» **Study material**:
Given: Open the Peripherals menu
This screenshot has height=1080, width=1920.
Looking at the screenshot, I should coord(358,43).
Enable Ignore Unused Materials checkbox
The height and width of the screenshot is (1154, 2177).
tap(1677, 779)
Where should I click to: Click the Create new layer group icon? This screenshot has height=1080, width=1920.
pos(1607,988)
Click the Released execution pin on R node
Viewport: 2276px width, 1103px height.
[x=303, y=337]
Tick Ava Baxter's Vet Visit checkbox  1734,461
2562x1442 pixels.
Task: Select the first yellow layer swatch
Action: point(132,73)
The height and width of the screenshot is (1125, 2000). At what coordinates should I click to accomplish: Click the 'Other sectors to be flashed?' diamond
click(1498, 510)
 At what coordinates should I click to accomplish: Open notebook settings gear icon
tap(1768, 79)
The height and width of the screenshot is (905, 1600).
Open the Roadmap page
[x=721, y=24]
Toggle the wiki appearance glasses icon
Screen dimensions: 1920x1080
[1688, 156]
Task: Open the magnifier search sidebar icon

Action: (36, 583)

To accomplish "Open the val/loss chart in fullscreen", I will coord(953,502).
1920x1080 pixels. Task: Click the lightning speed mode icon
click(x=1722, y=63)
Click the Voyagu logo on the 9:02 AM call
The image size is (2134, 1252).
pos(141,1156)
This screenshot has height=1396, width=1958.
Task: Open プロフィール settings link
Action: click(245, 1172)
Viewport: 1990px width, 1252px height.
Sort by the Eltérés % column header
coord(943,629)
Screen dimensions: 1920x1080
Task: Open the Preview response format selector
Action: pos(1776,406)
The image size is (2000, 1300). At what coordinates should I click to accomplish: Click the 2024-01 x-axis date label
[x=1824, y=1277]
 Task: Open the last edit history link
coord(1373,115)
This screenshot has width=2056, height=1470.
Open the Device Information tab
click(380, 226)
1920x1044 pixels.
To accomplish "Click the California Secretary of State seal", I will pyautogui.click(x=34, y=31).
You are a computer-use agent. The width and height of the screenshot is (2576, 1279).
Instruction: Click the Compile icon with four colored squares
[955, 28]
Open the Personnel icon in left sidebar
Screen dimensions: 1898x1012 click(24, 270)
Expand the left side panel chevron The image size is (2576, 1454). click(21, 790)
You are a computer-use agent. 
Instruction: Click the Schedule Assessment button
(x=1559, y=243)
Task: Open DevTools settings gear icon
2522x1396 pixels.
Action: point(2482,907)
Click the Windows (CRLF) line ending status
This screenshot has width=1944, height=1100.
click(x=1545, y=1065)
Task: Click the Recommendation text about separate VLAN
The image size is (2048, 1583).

» **Goal of the exercise**:
Emit the records above again, exactly, with no line skipped.

» **Exercise output**:
Given: Open the Peripherals menu
This screenshot has height=1080, width=1920.
Looking at the screenshot, I should coord(358,43).
Enable Ignore Unused Materials checkbox
The height and width of the screenshot is (1154, 2177).
tap(1677, 779)
Where should I click to: Click the Create new layer group icon? This screenshot has height=1080, width=1920.
pos(1607,988)
Click the Released execution pin on R node
Viewport: 2276px width, 1103px height.
[x=303, y=337]
Tick Ava Baxter's Vet Visit checkbox  1734,461
2562x1442 pixels.
Task: Select the first yellow layer swatch
Action: point(132,73)
The height and width of the screenshot is (1125, 2000). At what coordinates should I click to accomplish: Click the 'Other sectors to be flashed?' diamond
click(1498, 510)
 At what coordinates should I click to accomplish: Open notebook settings gear icon
tap(1768, 79)
The height and width of the screenshot is (905, 1600).
Open the Roadmap page
[x=721, y=24]
Toggle the wiki appearance glasses icon
Screen dimensions: 1920x1080
[1688, 156]
Task: Open the magnifier search sidebar icon

Action: (36, 583)

To accomplish "Open the val/loss chart in fullscreen", I will coord(953,502).
1920x1080 pixels. Task: Click the lightning speed mode icon
click(x=1722, y=63)
Click the Voyagu logo on the 9:02 AM call
The image size is (2134, 1252).
pos(141,1156)
This screenshot has height=1396, width=1958.
Task: Open プロフィール settings link
Action: click(245, 1172)
Viewport: 1990px width, 1252px height.
Sort by the Eltérés % column header
coord(943,629)
Screen dimensions: 1920x1080
Task: Open the Preview response format selector
Action: pos(1776,406)
The image size is (2000, 1300). At what coordinates should I click to accomplish: Click the 2024-01 x-axis date label
[x=1824, y=1277]
 Task: Open the last edit history link
coord(1373,115)
This screenshot has width=2056, height=1470.
Open the Device Information tab
click(380, 226)
1920x1044 pixels.
To accomplish "Click the California Secretary of State seal", I will pyautogui.click(x=34, y=31).
You are a computer-use agent. The width and height of the screenshot is (2576, 1279).
Instruction: Click the Compile icon with four colored squares
[955, 28]
Open the Personnel icon in left sidebar
Screen dimensions: 1898x1012 click(24, 270)
Expand the left side panel chevron The image size is (2576, 1454). click(21, 790)
You are a computer-use agent. 
Instruction: Click the Schedule Assessment button
(x=1559, y=243)
Task: Open DevTools settings gear icon
2522x1396 pixels.
Action: point(2482,907)
Click the Windows (CRLF) line ending status
This screenshot has width=1944, height=1100.
click(x=1545, y=1065)
Task: Click the Recommendation text about separate VLAN
The image size is (2048, 1583).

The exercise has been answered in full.